The Neurodevelopmental Consequence of Genomic Stress

The abnormal accumulation of DNA damage in neurons is a shared pathological feature among neurodegenerative diseases (Alzheimer’s disease, Parkinson’s disease) and it is also correlated with normal aging. Transgenic mouse models further demonstrate a specific requirement for DNA repair during neurogenesis. It is also known that genomic stress, arising from ongoing transcription and metabolic byproducts, plays a role in aging because it contributes to the accumulation of DNA damage. Previously, studying aging in the human brain has been incredibly challenging; post-mortem tissue is difficult to acquire and is not amenable to longitudinal studies.
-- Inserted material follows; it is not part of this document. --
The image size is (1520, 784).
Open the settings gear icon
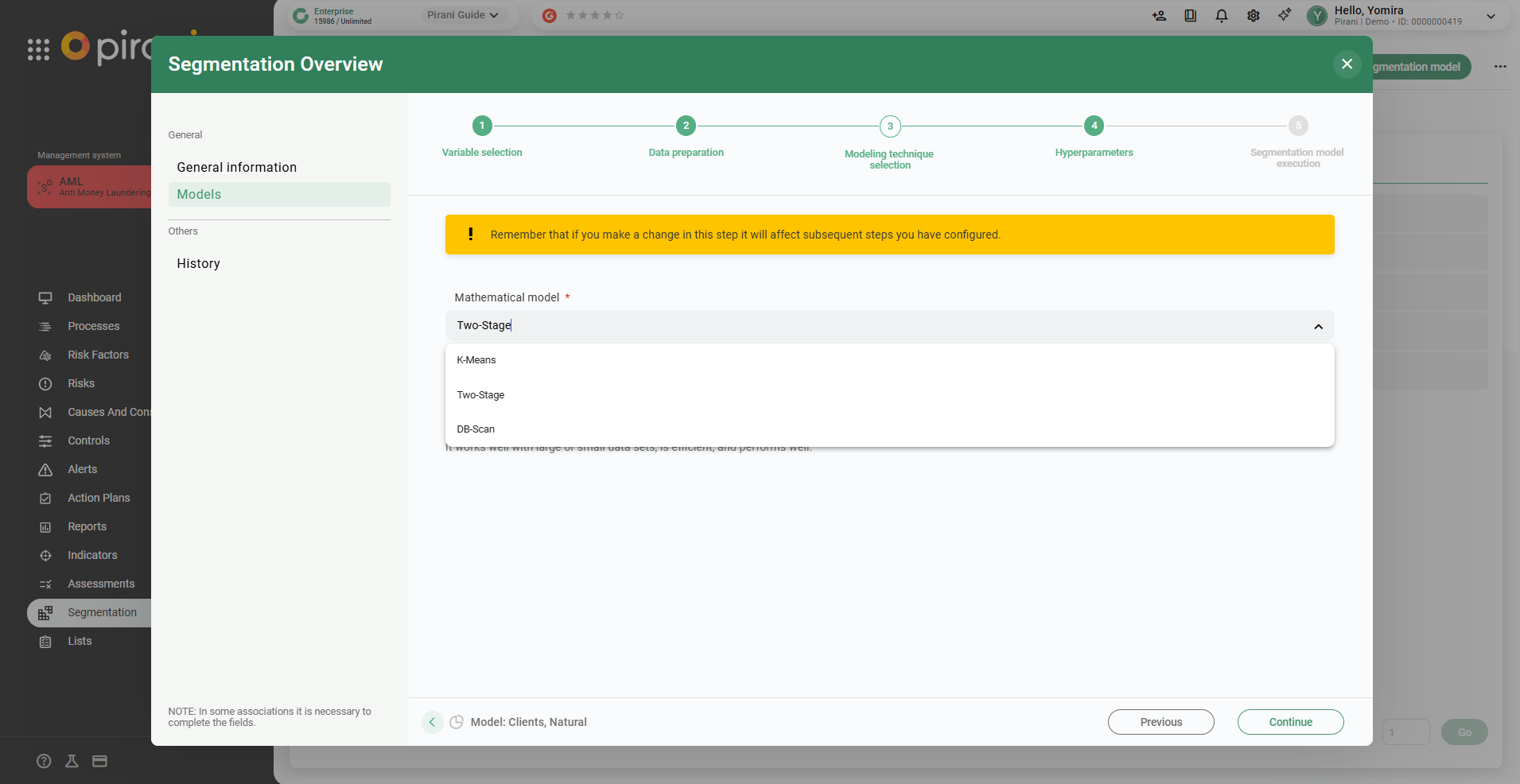pos(1253,16)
Furthermore, studies of aging have typically looked at model organisms later in life, meaning that few have assessed how stress exposure impacts the development of the brain and how that ultimately affects the aging process.
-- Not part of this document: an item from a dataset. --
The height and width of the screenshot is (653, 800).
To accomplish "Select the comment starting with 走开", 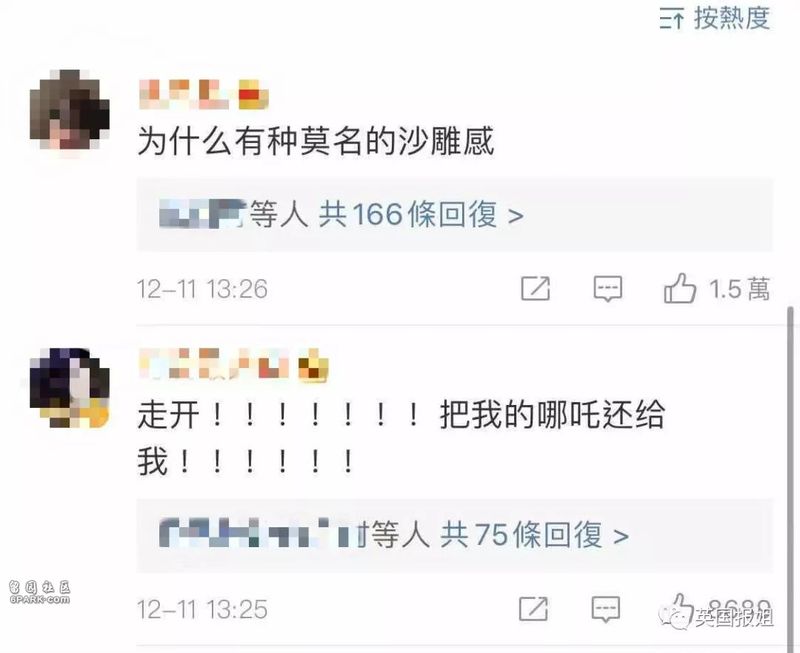I will click(x=401, y=437).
With the development of human-induced pluripotent stem cells (hiPSCs), we now have an in vitro model of human neurodevelopment that provides a tool to study models of normal and pathological neurodevelopment. In this study we determine how genomic stress and subsequent DNA damage alters the cell fate of hiPSC-derived neural progenitor cells (NPCs) and their progeny. Our work examines how NPCs respond to genomic stress and whether that response differs from isogenic astrocytes. NPCs are particularly susceptible to transcription associated genomic stress; showing an increase in DNA Double-Strand Breaks, p53 phosphorylation, and alteration in NPC fate decisions. Ongoing experiments will examine how p53 mediates NPC fate decision and alters neuronal diversity during neurogenesis. hiPSC-based neurogenesis provides a human model system to understand genomic stress related mechanisms in aging and neurodegeneration. Defining how neurodevelopmental stress impacts neuronal diversity and DSB burden in early neurons may reveal subsets of neurons predisposed for later neurodegeneration.